When the Nintendo Wii released, it took the video game industry by storm. The console was incredibly accessible, thanks to the easy-to-pick-up motion controls and wide array of family-friendly games. This brought together gamers of every kind, from hardcore crowds to the casual, and it even got some people with no interest in gaming to pick up a controller for the first time. What was perhaps most exciting about the Wii however, was the breadth of options that gamers had when it came to which games they wanted to play. Up to three different software options were available for players, making the Wii into the ultimate Nintendo experience.
The foundation of Nintendo is built on the classic games that released between the NES and N64 era. Games like Super Mario Bros. and The Legend of Zelda: Ocarina of Time were pivotal in the lives of many gamers when they released, and the Wii's Virtual Console feature catered directly to the people that wanted to relive the classics. It allowed Wii owners to play some of the most classic games from Nintendo's rich history, including titles from the NES, SNES, N64, and even the Sega Master System. It also gave younger gamers the chance to play these classics without having to hunt down a twenty-year-old console.

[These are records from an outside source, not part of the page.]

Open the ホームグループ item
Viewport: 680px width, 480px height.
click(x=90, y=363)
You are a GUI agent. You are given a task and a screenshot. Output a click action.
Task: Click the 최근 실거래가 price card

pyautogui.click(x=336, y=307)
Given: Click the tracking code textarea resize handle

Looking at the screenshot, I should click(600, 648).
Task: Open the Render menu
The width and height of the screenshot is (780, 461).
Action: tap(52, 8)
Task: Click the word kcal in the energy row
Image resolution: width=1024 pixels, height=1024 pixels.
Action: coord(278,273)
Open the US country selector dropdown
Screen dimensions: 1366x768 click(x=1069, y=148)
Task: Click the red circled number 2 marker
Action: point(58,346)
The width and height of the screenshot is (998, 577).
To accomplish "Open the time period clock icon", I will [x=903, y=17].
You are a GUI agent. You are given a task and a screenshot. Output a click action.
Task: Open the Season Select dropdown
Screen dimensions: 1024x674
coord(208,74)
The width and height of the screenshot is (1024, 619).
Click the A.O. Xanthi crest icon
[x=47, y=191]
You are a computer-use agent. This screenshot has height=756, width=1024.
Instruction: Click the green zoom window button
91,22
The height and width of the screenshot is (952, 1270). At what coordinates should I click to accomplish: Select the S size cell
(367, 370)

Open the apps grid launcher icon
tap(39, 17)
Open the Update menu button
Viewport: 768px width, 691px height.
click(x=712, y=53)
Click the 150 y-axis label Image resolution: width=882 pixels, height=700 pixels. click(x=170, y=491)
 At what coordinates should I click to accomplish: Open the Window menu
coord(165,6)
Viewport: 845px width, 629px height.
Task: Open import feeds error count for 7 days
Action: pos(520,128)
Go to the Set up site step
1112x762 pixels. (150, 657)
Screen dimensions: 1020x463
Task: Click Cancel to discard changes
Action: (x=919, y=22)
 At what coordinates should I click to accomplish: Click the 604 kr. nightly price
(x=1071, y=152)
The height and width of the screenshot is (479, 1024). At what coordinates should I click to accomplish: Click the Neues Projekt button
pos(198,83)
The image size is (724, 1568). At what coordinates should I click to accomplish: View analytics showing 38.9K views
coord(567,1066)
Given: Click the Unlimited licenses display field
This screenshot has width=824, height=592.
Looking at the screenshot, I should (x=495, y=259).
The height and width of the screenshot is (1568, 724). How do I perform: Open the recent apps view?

In addition to the Virtual Console, when the Wii launched it boasted complete backwards compatibility with the GameCube. Original models of the Wii allowed players to plug in up to four GameCube controllers, it had two slots for memory cards, and all it took was putting a GameCube disc into the system to play them. This level of backwards compatibility set up the Wii very well at launch, as GameCube owners still had games to hold them over until more Wii titles started rolling out. Even if the GameCube was sometimes criticized compared to its contemporaries, the Wii was able to give the games a second wind.
Naturally, the Wii had a plethora of different original games available for owners. Many of them took advantage of the new motion controls in fun and exciting ways, especially games that were developed by Nintendo itself. Titles like Wii Sports were very popular with families because of how intuitive the motions were for each sport, and it made gaming accessible for almost everyone. Longtime franchises adapted to the console as well, and sometimes they were even improved by the new control schemes.
The Wii is mostly remembered for its revolutionary new motion controls, but where it really shined was in the vast array of games available for the system. There was truly something for everyone, from retro classics to titles that took advantage of the new hardware at the time, and Nintendo has yet to fully replicate this level of variety with the Switch. The NES and SNES games available through Nintendo Switch Online have somewhat satisfied those that enjoy that era of gaming, but many Switch owners have wanted more for some time. Perhaps if the rumored Switch "Pro" is as powerful as reported, it could deliver on those wishes.